ENUNCIADO 1 —
Responda a estas perguntas com base no excerto sobre o debate em torno do trabalho:
(a) Como devem ser equacionadas as tarefas necessárias ao nosso bem-estar, segundo o primeiro comentário?
(b) Sobre que obra eram as teses de Castoriadis a que Niet diz ter recorrido?
(c) O que pede Niet a Ricardo Noronha no seu segundo comentário?
——————
Quanto à solicitação do MSP, penso que fica claro que critico a posição de quem transforma o trabalho numa categoria desprovida de historicidade e politicamente neutra, como se bastasse juntar-lhe adjectivos generosos para o tornar emancipatório. Repito que as tarefas necessárias ao nosso bem estar devem ser equacionadas enquanto actos concretos e não enquanto porções do trabalho social combinado, como se limpar 5retretes fosse equivalente a fazer um par de sapatos ou a apresentar um programa de televisão. É essa equivalência que está subjacente ao trabalho, que oculta a divisão social que lhe é inerente e que se trata de suprimir.
Um abraço.

Niet disse...

Oh,sr.R.Noronha: O facto de não ter mencionado o meu comentário, num conjunto de cinco, quer dizer que concorda com o sentido dessa mensagem que elaborei socorrendo-me de algumas teses admiráveis de Castoriadis sobre " O Capital "? Niet

Niet disse...

Sr. Ricardo Noronha: Peço-lhe, se faz favor, para apagar o meu comentário do seu post. Obrigado. Niet

Miguel Serras Pereira disse...

Caro Niet,
como poderia dizer a Ana Cristina, citando o O'Neill — Por favor, Madame, tire as patas,/ Por favor, as patas do seu cão/ De cima da mesa, que a gerência/ Agradece -, isso não são maneiras de falar a um comensal desta pastelaria, e, muito menos, ao sempre leal campeão histórico da auto-organização da malta, com ou sem filiação sindical ou partidária, que dá pelo nome já lendário de Ricardo Noronha.
——————
ENUNCIADO 2 — Extraia dos registos todas as linhas que contêm a palavra "legend".

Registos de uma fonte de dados
——————
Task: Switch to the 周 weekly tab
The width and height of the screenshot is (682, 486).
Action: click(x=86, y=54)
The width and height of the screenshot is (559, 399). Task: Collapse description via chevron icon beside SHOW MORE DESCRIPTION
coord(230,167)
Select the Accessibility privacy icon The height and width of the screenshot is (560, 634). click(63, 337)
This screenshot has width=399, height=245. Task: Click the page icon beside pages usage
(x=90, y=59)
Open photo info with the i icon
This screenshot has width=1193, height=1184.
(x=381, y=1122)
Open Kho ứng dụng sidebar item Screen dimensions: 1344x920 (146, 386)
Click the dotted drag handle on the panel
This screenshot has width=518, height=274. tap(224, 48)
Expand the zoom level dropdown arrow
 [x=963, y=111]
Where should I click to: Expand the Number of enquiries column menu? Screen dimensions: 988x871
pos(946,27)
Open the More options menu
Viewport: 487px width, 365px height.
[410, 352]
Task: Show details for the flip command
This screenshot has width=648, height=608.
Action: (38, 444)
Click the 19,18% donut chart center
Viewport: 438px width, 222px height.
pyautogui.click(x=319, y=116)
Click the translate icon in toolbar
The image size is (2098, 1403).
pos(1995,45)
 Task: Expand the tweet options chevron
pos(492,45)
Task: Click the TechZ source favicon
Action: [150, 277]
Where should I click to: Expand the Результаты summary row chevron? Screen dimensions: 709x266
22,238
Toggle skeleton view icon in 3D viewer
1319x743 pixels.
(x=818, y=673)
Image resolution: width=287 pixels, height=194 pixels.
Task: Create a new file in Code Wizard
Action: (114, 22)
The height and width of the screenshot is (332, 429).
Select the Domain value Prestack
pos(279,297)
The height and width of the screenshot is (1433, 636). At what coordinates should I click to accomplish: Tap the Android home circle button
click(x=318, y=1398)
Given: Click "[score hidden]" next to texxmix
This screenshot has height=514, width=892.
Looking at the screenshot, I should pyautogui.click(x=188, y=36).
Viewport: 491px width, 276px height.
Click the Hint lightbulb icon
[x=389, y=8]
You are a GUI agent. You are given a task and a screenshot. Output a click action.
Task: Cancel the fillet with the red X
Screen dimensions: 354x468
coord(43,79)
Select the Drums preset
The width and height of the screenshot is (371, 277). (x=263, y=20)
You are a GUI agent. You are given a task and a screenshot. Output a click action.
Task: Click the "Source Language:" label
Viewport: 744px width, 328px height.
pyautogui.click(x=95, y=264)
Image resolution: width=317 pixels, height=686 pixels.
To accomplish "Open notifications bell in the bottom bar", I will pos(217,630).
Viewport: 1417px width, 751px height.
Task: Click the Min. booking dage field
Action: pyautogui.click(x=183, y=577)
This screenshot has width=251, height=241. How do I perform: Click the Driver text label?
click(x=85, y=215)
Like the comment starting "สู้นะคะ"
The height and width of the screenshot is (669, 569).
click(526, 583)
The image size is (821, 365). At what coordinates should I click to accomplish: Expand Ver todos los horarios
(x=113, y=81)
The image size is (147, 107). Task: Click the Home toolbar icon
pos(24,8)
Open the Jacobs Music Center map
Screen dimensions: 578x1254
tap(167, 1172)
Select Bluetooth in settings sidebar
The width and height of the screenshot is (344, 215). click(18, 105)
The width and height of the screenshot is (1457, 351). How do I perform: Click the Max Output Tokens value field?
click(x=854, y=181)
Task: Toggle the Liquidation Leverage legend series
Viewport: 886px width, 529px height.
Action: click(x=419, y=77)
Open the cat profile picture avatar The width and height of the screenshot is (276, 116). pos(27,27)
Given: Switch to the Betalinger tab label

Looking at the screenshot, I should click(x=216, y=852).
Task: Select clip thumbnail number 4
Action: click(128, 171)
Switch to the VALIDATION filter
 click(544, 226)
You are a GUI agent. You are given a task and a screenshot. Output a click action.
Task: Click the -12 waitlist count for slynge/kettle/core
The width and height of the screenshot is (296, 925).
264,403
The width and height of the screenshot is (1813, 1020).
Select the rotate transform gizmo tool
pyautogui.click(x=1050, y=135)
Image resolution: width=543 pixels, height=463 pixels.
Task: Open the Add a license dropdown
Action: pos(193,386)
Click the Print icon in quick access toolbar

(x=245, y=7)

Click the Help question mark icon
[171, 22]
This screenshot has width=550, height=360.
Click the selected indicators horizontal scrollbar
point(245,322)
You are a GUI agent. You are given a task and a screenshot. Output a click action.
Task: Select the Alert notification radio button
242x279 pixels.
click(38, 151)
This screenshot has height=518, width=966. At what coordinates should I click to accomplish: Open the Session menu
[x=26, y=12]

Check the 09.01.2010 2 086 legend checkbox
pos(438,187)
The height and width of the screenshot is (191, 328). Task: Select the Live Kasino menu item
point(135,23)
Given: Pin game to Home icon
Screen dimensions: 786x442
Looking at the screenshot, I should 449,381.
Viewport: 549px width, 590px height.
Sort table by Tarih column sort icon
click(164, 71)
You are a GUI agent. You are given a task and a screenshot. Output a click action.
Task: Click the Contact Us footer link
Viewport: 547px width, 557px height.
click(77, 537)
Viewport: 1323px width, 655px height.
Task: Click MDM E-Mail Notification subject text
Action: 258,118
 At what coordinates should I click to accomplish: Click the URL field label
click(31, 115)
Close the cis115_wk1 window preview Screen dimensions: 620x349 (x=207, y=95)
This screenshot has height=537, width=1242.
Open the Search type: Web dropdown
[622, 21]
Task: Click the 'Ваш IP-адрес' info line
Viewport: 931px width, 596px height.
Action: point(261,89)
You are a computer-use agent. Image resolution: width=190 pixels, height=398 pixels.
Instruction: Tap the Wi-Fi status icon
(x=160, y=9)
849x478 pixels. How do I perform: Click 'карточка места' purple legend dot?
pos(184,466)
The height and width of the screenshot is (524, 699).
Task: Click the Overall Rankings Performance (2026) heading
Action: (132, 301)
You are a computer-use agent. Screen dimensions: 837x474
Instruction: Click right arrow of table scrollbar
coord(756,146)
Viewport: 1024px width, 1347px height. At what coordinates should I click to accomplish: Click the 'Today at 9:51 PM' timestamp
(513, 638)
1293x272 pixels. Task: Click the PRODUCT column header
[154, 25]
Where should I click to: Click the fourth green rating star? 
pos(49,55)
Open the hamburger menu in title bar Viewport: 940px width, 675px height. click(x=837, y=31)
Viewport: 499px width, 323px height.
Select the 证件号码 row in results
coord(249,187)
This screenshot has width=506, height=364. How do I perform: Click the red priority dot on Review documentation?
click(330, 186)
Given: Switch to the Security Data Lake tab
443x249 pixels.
——————
RESPOSTA 1 —
(a) Devem ser equacionadas enquanto actos concretos e não enquanto porções do trabalho social combinado.
(b) As teses de Castoriadis eram sobre "O Capital".
(c) Pede-lhe que apague o seu comentário do post.

RESPOSTA 2 —
Task: Toggle the Liquidation Leverage legend series
Check the 09.01.2010 2 086 legend checkbox
849x478 pixels. How do I perform: Click 'карточка места' purple legend dot?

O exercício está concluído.